• PROVIDED INFORMATION:
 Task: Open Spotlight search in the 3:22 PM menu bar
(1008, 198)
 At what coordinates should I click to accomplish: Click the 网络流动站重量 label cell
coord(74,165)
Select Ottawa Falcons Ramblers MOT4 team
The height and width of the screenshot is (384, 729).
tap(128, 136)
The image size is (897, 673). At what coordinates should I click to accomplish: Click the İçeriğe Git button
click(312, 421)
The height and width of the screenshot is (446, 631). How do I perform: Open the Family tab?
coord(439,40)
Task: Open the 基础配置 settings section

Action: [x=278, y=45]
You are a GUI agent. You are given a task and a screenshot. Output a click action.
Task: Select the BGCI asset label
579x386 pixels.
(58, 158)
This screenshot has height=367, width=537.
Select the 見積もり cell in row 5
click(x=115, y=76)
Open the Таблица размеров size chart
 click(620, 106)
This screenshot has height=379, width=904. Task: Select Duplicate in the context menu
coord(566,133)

---

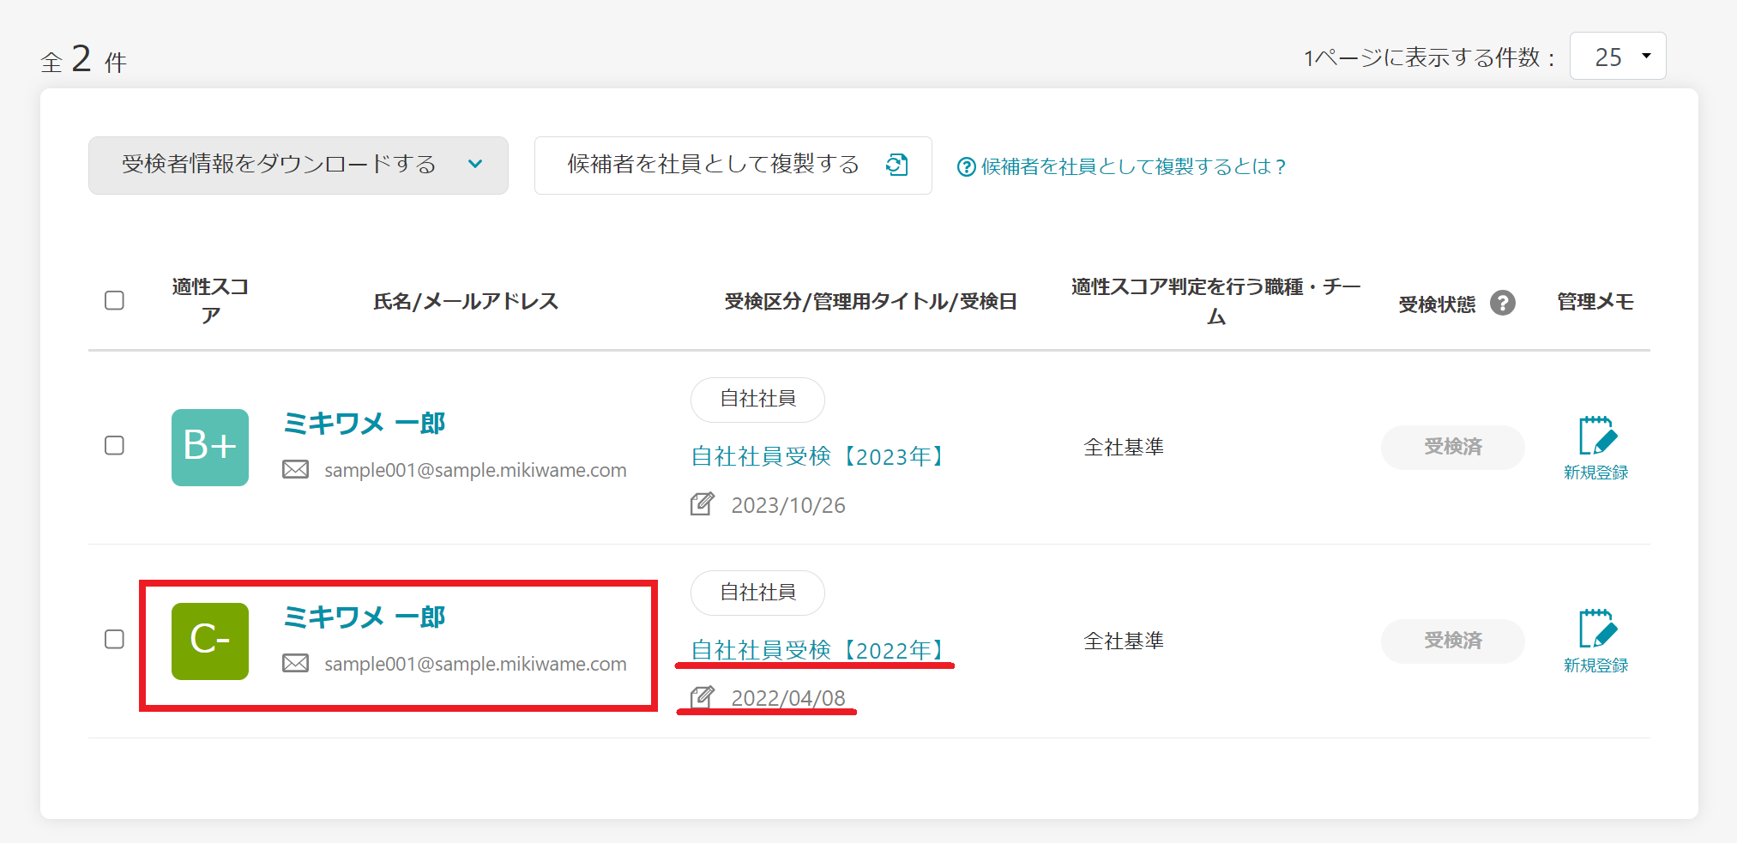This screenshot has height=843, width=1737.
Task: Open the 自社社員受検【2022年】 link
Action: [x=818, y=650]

* * *

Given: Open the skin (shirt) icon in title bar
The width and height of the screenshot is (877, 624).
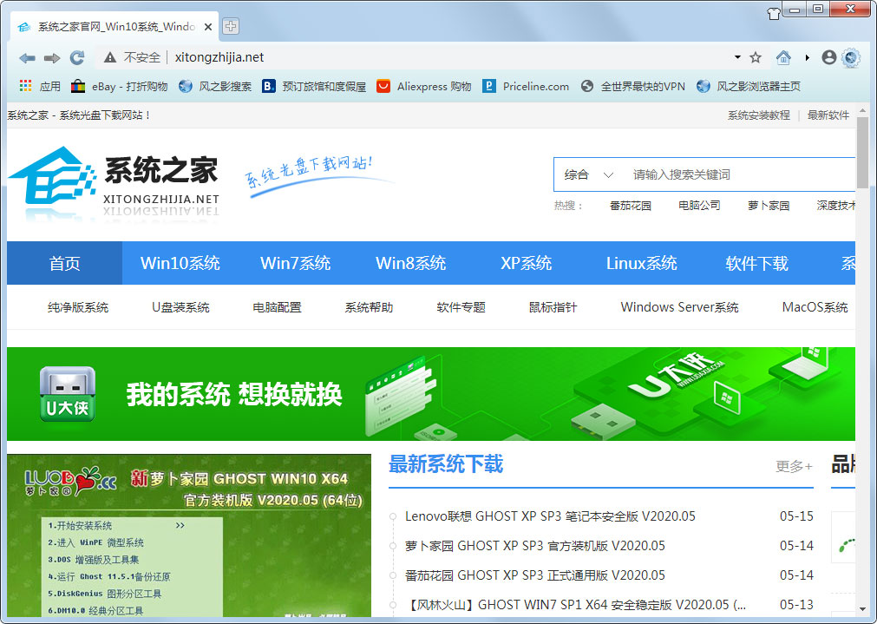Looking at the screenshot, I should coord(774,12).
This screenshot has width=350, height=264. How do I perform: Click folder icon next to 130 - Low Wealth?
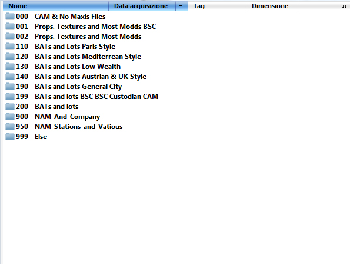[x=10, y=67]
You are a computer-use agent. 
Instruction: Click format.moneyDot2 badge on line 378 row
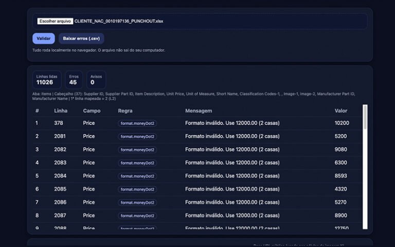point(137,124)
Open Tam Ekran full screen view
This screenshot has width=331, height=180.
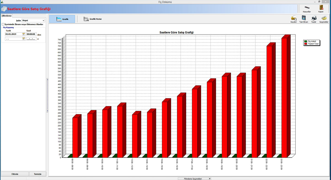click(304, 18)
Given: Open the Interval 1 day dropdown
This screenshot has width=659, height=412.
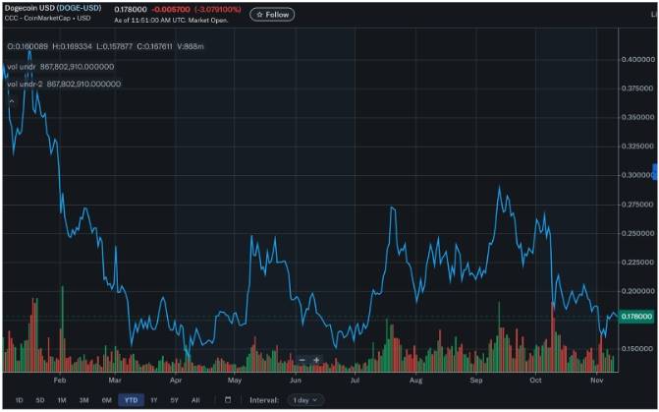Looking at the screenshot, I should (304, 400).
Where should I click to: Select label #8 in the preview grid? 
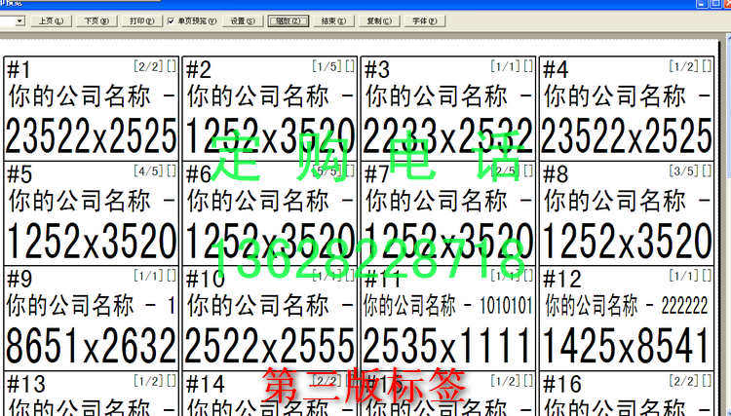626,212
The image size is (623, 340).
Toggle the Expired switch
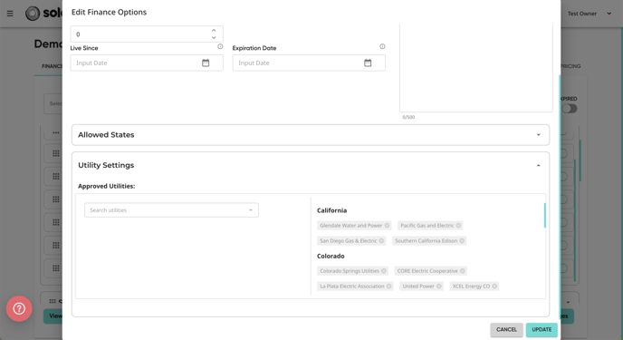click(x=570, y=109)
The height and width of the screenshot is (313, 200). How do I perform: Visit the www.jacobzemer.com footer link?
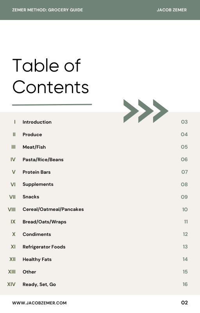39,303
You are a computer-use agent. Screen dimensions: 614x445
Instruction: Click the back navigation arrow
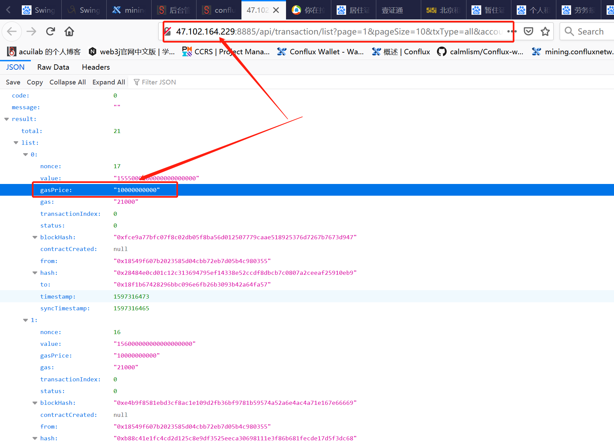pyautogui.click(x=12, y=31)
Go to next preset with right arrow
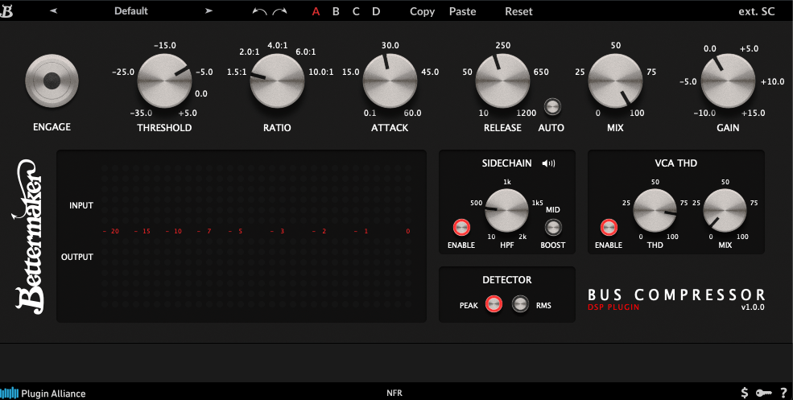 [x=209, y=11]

• TASK GOAL: Copy out the listing above from the line containing "Given: Open the Interval 1 day dropdown" to the line containing "You are a computer-use agent. Screen", both included, exactly as written and minus the images.

• OUTPUT OF THE EXERCISE:
Given: Open the Interval 1 day dropdown
This screenshot has width=659, height=412.
Looking at the screenshot, I should (304, 400).
Where should I click to: Select label #8 in the preview grid? 
626,212
The image size is (623, 340).
Toggle the Expired switch
click(x=570, y=109)
The height and width of the screenshot is (313, 200). How do I perform: Visit the www.jacobzemer.com footer link?
39,303
You are a computer-use agent. Screen dimensions: 614x445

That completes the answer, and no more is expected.